**YOUR GOAL:** Omit the images, then output each of the records below exactly.

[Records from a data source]
-- -- --

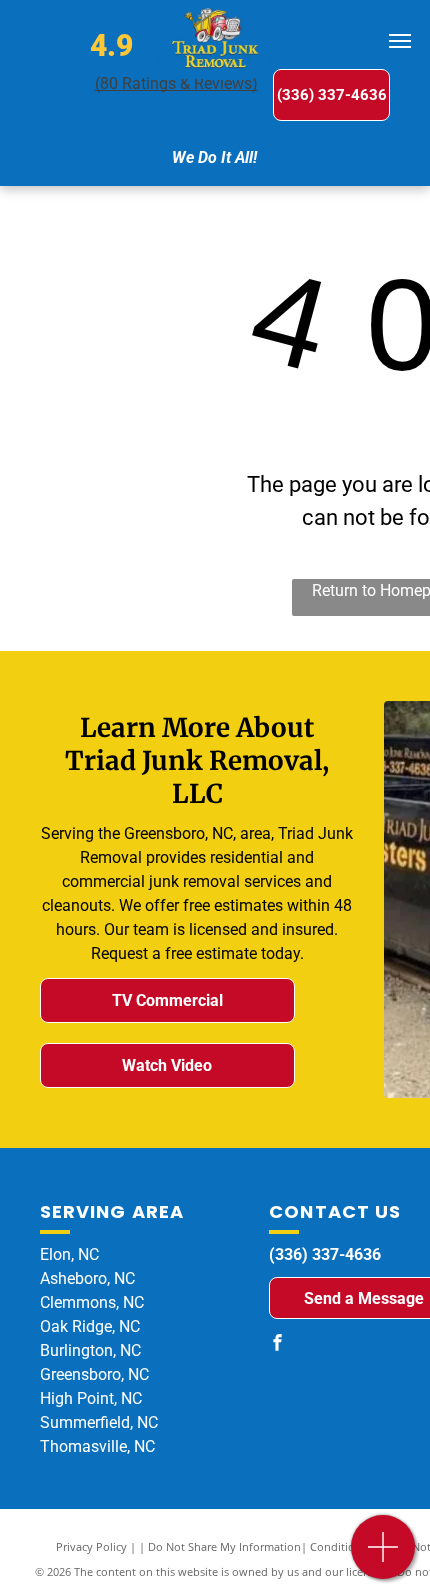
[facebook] (277, 1344)
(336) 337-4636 (325, 1254)
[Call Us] (383, 1557)
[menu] (400, 41)
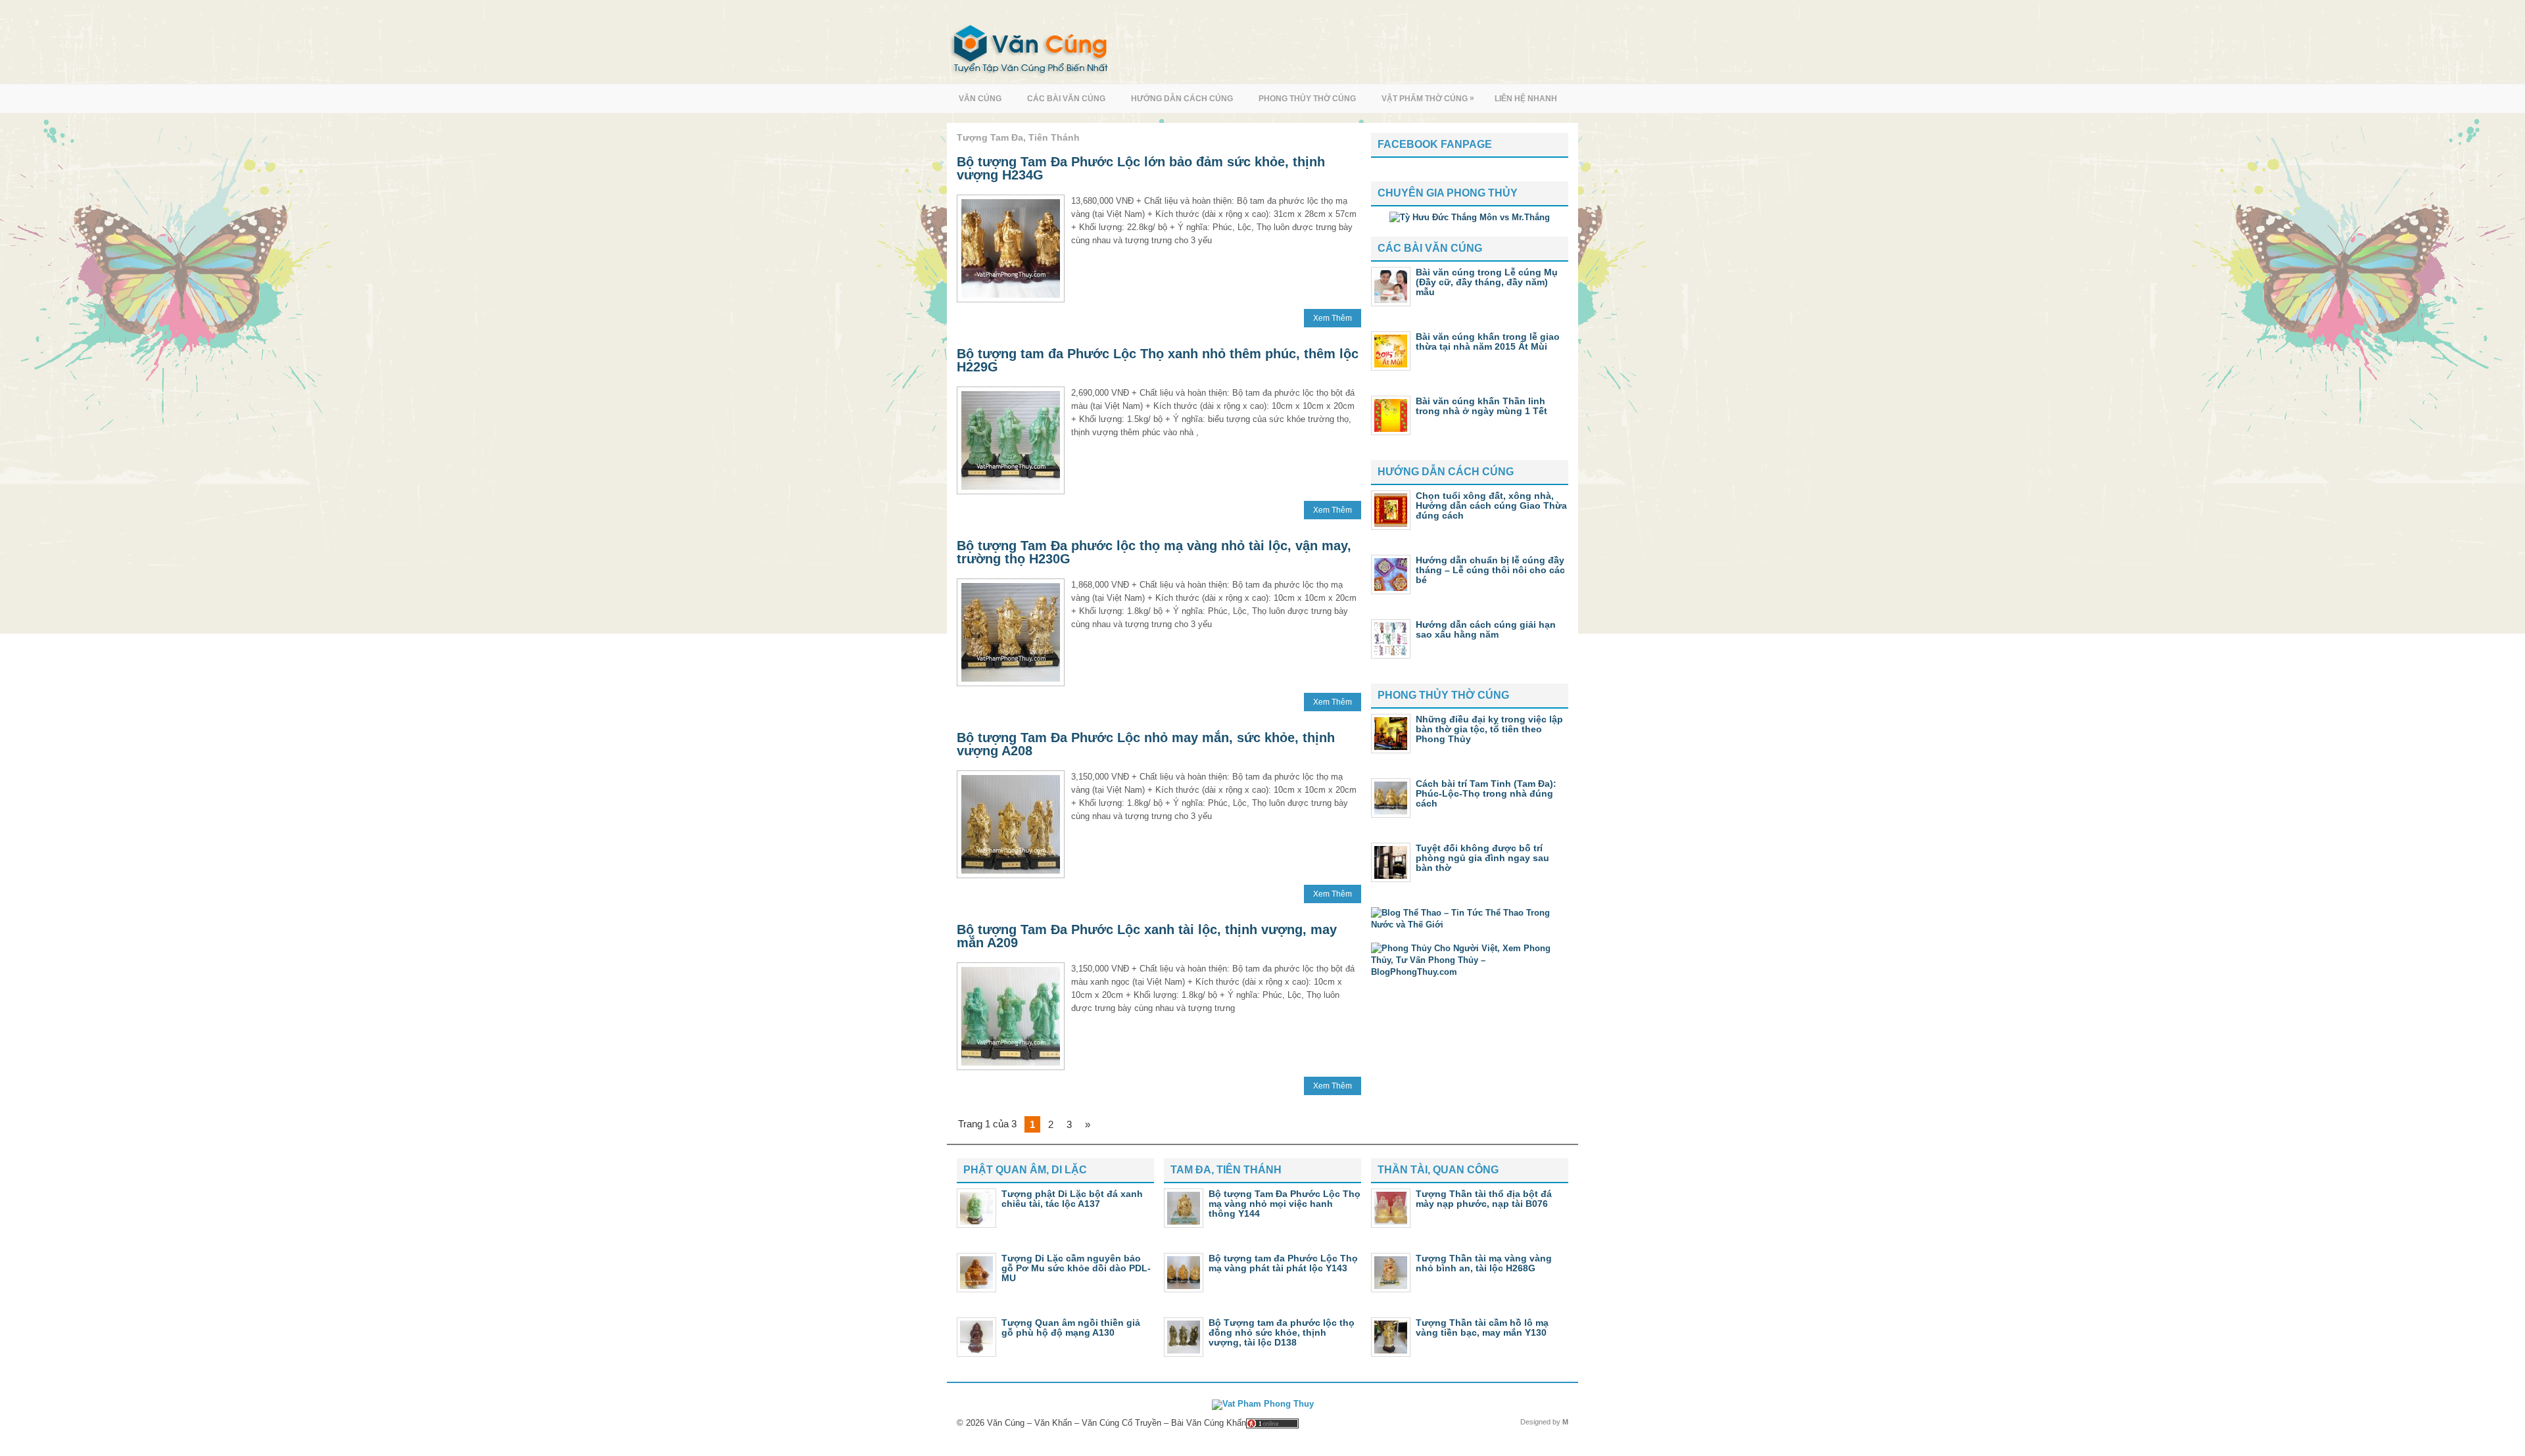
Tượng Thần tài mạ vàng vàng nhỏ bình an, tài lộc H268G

-- -- --

**RESPONSE BELOW:**
[facebook] (277, 1344)
(336) 337-4636 (325, 1254)
[Call Us] (383, 1557)
[menu] (400, 41)
Tượng Thần tài mạ vàng vàng nhỏ bình an, tài lộc H268G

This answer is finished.